▶ QUELLENAUSZUG:

Wir wollten
uns schon ganz lange mit Kate und William treffen. Immer wieder kam etwas
dazwischen. Richtig traurig waren wir darüber, dass wir nicht an ihrer Hochzeit
teilnehmen konnten. So ist das eben, wenn man billig reisen will, wie wir, dann
muss man sehr frühzeitig buchen. Als uns im Herbst 2010 die Einladung zur
Trauungszeremonie in Westminster Abbey erreichte, hatten wir gerade eine Reise
nach Marokko gebucht. Weil es sich um ein absolutes Billigangebot handelte,
konnten wir die Reise nicht ohne Totalverlust abblasen.
Schweren
Herzens habe ich den beiden abgesagt.
Gefreut habe
ich mich dann aber über die Antwort von Kate. Sie zeigte sich sehr
verständnisvoll. Als sie hörte, dass wir auf dem Rückweg von Marrakesch genau
am Tag nach der königlichen Trauung in London zwischenlanden würden, hatte sie
eine großartige Idee.
"Wie wäre es",
meinte sie, "wenn wir uns auf dem Flughafen treffen würden?"
Eine gute
Idee. Es passte alles. Wir hatten zwei Stunden Aufenthalt in London und Kate
und William konnten auf dem Weg in die Flitterwochen irgendwo in der Karibik
ein paar Minuten für uns abzweigen.

▶ ZU LÖSENDE AUFGABE:
Beantworte anhand des Textes über das geplante Treffen mit Kate und William diese Fragen:
(a) Wohin war die Reise gebucht, als die Einladung zur Trauungszeremonie eintraf?
(b) Wie lange dauerte der Aufenthalt in London?
(c) Wo sollte das Treffen nach Kates Vorschlag stattfinden?

Einträge dazu, wo Objekte erscheinen
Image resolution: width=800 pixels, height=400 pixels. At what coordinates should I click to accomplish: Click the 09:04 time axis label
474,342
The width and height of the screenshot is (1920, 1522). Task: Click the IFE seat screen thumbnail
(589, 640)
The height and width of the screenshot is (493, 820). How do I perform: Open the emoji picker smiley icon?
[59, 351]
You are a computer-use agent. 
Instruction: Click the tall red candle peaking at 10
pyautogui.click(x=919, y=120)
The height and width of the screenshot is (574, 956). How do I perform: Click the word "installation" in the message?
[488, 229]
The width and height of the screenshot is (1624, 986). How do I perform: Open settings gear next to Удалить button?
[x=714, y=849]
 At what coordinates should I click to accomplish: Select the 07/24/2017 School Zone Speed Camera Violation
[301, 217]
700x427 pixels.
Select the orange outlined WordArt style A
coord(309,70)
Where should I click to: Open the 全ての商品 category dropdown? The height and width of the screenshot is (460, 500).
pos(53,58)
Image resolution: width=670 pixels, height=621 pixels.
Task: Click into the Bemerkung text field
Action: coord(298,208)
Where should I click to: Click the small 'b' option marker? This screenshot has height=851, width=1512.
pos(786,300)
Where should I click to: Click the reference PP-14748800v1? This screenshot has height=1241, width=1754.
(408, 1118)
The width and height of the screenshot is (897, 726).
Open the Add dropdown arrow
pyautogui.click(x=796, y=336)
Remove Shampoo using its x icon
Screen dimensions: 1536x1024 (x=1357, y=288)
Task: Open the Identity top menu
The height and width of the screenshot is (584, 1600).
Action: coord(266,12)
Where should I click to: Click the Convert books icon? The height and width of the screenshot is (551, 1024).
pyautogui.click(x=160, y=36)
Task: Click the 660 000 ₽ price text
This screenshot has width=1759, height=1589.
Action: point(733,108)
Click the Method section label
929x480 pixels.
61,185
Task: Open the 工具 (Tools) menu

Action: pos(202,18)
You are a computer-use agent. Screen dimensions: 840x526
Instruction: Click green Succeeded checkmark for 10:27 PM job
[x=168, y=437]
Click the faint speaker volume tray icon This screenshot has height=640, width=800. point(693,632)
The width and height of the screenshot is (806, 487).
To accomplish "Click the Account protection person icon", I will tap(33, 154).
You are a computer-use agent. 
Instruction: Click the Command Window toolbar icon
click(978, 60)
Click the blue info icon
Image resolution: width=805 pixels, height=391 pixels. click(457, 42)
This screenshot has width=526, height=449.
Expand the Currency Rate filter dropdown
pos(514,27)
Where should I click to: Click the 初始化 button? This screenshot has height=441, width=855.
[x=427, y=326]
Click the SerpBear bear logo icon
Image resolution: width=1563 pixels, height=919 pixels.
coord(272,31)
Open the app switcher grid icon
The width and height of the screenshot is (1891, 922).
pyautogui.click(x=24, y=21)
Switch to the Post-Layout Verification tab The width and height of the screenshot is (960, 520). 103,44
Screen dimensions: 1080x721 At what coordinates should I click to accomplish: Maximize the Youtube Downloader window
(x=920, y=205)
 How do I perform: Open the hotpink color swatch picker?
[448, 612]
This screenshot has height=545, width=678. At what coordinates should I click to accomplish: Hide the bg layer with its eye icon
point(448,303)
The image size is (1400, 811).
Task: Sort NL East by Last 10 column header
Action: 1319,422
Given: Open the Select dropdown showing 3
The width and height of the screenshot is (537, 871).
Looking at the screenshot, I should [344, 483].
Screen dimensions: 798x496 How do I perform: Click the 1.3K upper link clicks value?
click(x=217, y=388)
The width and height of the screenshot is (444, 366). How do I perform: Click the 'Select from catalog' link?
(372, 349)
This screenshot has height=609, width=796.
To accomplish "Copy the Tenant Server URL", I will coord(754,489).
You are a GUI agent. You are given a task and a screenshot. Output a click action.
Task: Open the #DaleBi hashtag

▶ ERGEBNIS DER ÜBUNG:
(a) Die Reise war nach Marokko gebucht.
(b) Der Aufenthalt in London dauerte zwei Stunden.
(c) Das Treffen sollte auf dem Flughafen stattfinden.